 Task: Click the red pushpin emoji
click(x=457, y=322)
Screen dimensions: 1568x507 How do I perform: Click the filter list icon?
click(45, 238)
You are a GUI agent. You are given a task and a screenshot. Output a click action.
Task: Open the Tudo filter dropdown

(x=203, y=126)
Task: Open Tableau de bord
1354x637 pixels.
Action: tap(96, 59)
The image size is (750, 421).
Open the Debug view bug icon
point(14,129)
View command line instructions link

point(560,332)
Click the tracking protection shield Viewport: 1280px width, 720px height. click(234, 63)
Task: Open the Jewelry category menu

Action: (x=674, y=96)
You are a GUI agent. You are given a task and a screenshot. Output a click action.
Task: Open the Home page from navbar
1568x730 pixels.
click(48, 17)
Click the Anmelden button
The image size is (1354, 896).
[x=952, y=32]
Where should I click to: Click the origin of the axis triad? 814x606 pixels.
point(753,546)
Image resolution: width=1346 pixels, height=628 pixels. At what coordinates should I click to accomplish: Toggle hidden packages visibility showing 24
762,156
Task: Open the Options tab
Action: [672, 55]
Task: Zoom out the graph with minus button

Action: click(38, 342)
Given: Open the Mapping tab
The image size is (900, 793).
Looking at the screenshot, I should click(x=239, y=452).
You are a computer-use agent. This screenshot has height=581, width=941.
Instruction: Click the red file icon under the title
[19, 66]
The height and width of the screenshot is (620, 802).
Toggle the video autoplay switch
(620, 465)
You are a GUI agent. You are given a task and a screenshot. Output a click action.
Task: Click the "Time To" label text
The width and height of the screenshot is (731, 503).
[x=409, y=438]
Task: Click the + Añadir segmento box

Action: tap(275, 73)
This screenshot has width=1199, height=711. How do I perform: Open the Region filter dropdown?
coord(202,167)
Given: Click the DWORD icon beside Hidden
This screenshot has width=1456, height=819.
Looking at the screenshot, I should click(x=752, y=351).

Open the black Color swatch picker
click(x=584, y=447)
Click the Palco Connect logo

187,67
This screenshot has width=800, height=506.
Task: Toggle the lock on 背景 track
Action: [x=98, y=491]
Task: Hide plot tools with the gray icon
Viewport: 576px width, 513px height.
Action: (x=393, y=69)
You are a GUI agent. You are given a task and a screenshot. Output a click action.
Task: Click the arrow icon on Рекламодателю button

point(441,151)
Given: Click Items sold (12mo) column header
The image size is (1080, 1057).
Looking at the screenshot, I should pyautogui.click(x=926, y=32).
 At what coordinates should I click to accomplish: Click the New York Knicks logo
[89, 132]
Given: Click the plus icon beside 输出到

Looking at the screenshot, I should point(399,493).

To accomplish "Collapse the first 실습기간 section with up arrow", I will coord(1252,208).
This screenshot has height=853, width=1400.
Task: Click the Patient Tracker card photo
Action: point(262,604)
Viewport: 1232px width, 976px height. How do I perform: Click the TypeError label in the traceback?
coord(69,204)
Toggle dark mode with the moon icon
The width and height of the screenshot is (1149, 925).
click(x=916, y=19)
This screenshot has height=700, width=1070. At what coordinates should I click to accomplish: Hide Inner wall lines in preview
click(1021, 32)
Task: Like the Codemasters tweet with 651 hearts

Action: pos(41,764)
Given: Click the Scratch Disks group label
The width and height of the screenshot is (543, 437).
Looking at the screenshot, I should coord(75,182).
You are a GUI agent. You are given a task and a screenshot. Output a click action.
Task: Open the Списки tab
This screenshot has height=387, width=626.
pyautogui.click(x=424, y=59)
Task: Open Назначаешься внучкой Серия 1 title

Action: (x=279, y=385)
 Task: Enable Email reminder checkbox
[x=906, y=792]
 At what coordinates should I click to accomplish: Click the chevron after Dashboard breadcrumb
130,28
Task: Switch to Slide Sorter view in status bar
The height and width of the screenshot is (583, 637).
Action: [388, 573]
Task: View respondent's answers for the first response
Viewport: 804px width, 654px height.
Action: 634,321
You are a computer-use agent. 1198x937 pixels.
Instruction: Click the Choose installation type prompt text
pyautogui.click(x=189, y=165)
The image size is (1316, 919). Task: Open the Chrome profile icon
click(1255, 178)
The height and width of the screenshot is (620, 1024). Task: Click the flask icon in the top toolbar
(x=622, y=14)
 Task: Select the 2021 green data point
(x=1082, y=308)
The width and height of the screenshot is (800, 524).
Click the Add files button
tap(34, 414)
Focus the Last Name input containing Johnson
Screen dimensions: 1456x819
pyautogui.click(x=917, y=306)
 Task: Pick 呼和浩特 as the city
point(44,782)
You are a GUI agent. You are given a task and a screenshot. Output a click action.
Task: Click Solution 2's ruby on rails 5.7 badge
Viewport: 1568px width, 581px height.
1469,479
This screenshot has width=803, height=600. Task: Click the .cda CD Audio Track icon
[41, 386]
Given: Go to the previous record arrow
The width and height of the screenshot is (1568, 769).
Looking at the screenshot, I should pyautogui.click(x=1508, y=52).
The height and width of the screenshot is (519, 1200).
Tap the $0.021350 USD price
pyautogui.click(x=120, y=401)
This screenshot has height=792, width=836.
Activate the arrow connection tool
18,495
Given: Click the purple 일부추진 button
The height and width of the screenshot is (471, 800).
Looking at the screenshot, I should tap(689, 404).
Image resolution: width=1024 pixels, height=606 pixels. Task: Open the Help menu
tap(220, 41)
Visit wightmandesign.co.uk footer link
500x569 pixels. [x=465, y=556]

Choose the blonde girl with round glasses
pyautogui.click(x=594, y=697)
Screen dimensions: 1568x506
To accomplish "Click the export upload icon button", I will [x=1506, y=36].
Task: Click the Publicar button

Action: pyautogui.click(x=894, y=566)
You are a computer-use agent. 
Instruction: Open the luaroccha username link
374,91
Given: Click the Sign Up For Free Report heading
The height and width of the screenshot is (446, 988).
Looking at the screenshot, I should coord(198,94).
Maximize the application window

Objetivo del ejercicio ▸
¿Puedes volver a escribir, sin cambios, el fragmento de los datos que comienza en la línea que contiene "Image resolution: width=1346" y termina en la que contiene "Action: click(38, 342)", ambas incluidas?

Respuesta escrita ▸
Image resolution: width=1346 pixels, height=628 pixels. At what coordinates should I click to accomplish: Toggle hidden packages visibility showing 24
762,156
Task: Open the Options tab
Action: [672, 55]
Task: Zoom out the graph with minus button

Action: click(38, 342)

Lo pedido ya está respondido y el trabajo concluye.